My key ring only contains four keys now: one to my vehicle, two to my Sioux Falls apartment and one to my parent’s house in Pierre. The key ring’s weight loss – half of what it used to be – in the last week is probably the biggest symbol of my transitioning life so far. Soon, it will be two (when I move out of my apartment) and then one (when I sell my car.)

Keys are often little medallions to the things we own and the things we are granted access to. The more keys we have, the more power we posses. We have keys for our offices, homes, vehicles, storages, our friend’s homes and storages and anything we decided is valuable enough to lock. To have a key to something is a privilege.

I like having lots of keys. A jangling set reminds me of all that is mine and what I am entitled to that others are not. I might not be getting paid for a certain job, but I have a key to the office building and with a key I am somebody.

As my life is being whittled down, so is my key set. The chain is actually able to fit in my back pocket without one side of buttocks appearing significantly larger, and grossly misshapen, than the other.
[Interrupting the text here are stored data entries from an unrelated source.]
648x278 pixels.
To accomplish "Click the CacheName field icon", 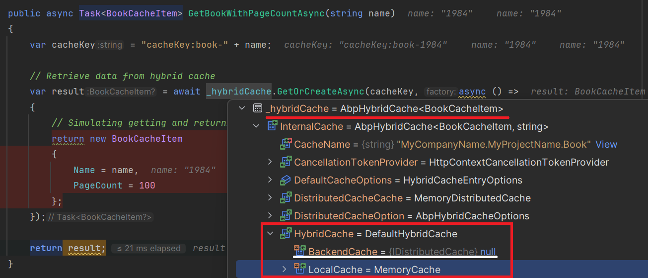I will click(286, 144).
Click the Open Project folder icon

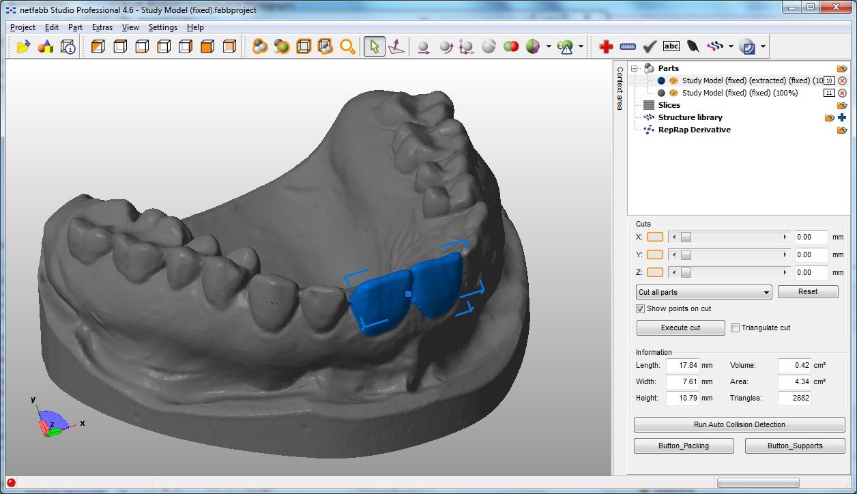[x=24, y=47]
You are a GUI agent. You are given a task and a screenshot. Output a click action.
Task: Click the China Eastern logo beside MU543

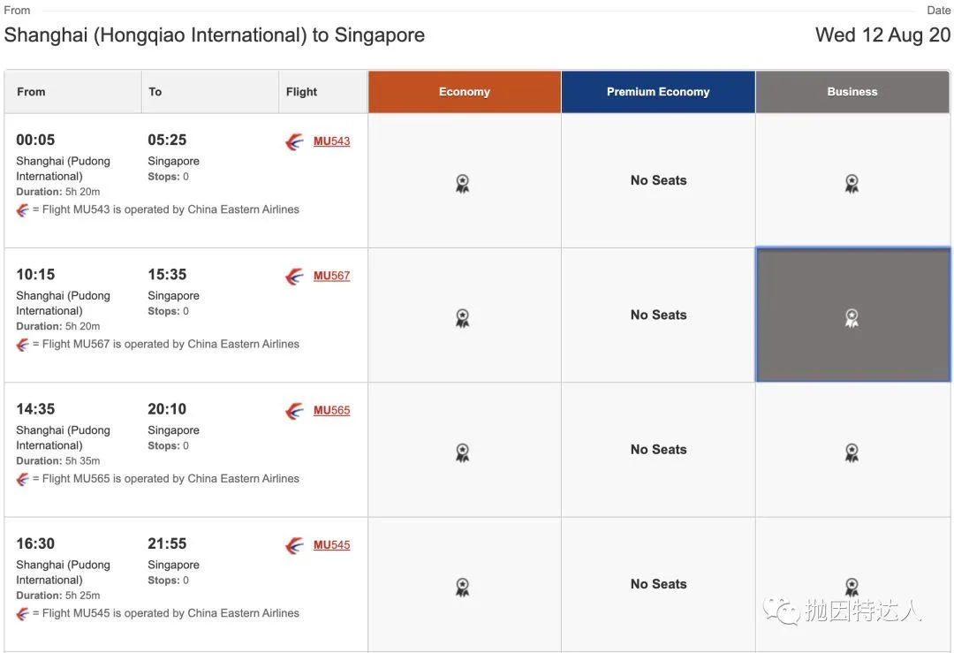click(294, 140)
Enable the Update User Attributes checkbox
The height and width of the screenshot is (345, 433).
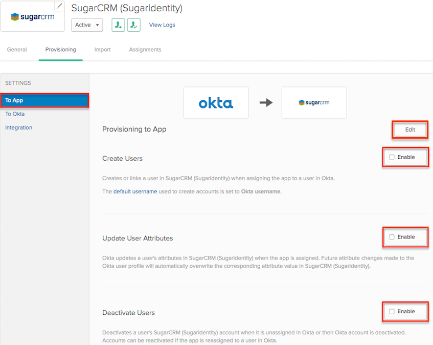pyautogui.click(x=392, y=237)
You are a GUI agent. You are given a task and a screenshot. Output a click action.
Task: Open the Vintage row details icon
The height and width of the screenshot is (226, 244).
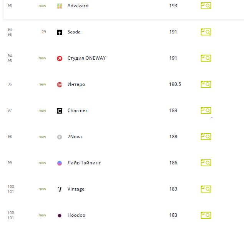point(206,189)
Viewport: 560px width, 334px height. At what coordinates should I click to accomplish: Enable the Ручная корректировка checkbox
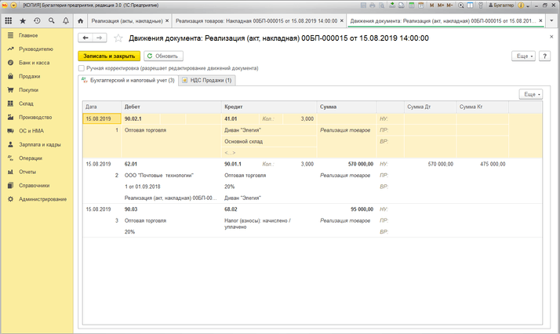pos(82,68)
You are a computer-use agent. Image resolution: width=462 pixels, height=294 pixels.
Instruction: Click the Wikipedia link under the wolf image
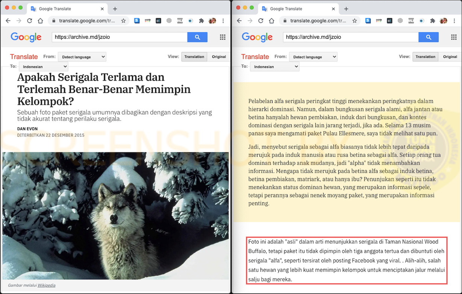coord(46,285)
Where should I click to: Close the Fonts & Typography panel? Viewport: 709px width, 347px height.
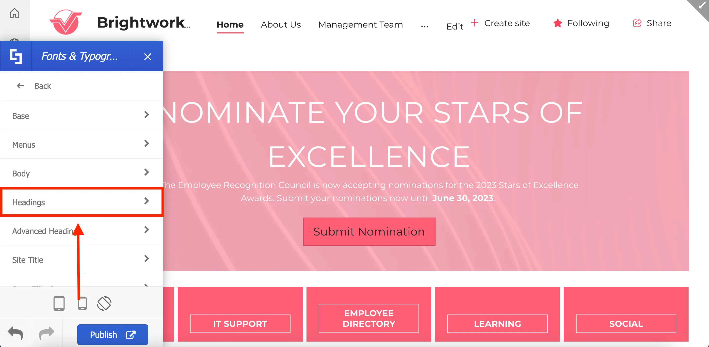click(x=148, y=57)

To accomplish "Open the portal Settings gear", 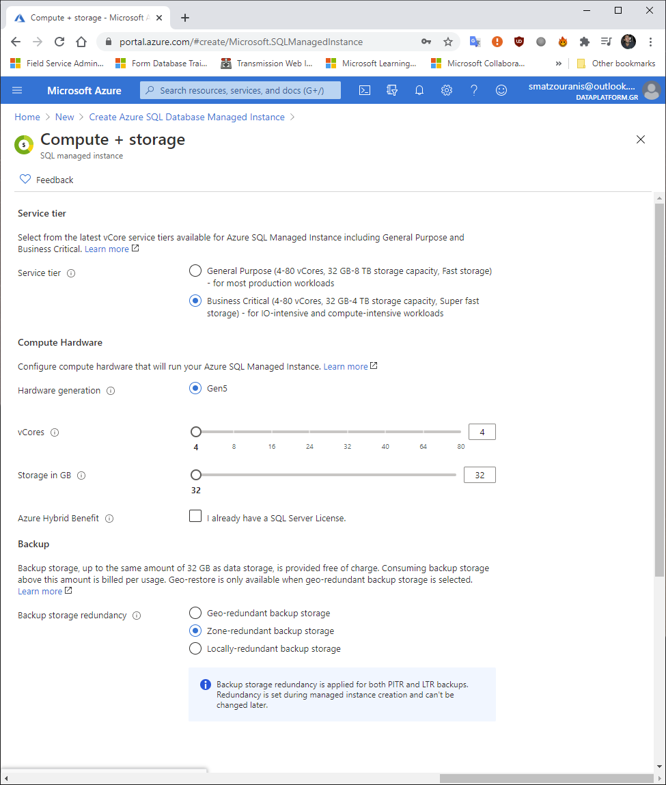I will pyautogui.click(x=447, y=90).
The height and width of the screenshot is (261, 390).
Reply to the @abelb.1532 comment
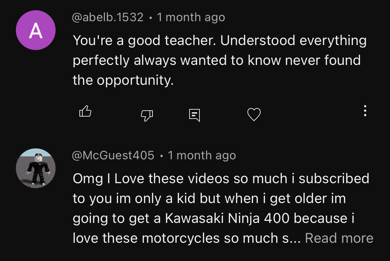[x=194, y=115]
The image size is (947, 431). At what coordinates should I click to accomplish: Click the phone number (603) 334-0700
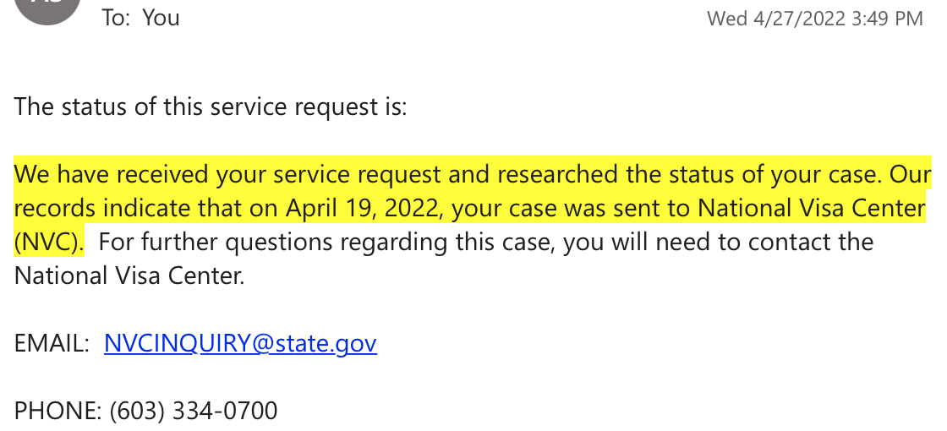pyautogui.click(x=194, y=411)
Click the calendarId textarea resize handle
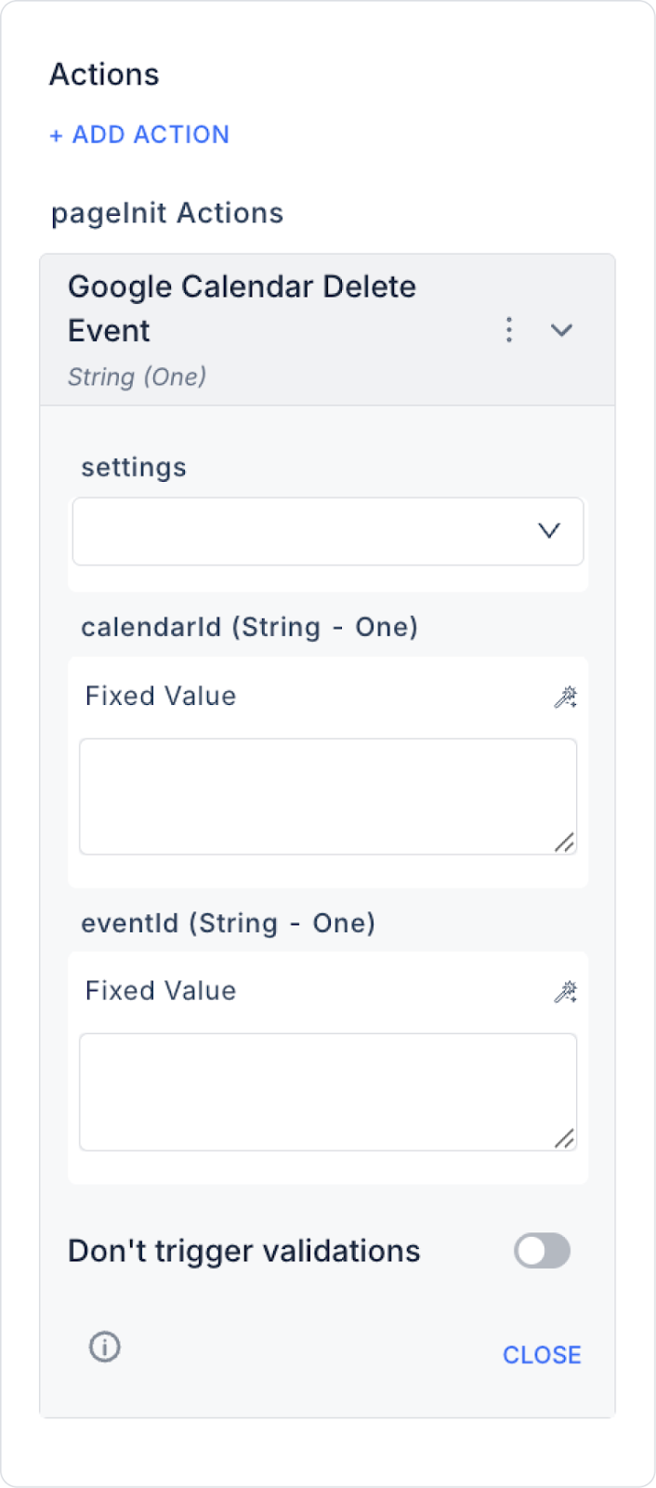The image size is (656, 1488). click(x=564, y=843)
And it seems to drown more in my bottom-less pit of a purse.

Although it’s a bit disheartening to lose privileges, my life is slimming down to one goal, one job, one objective. That’s sort of euphoric. I may only have one key in a few months (do mud huts have keys? I assume so) but it’ll probably mean more to me than overloaded chain with keys to vehicles and office buildings. That key will represent privilege, access to something others do not have.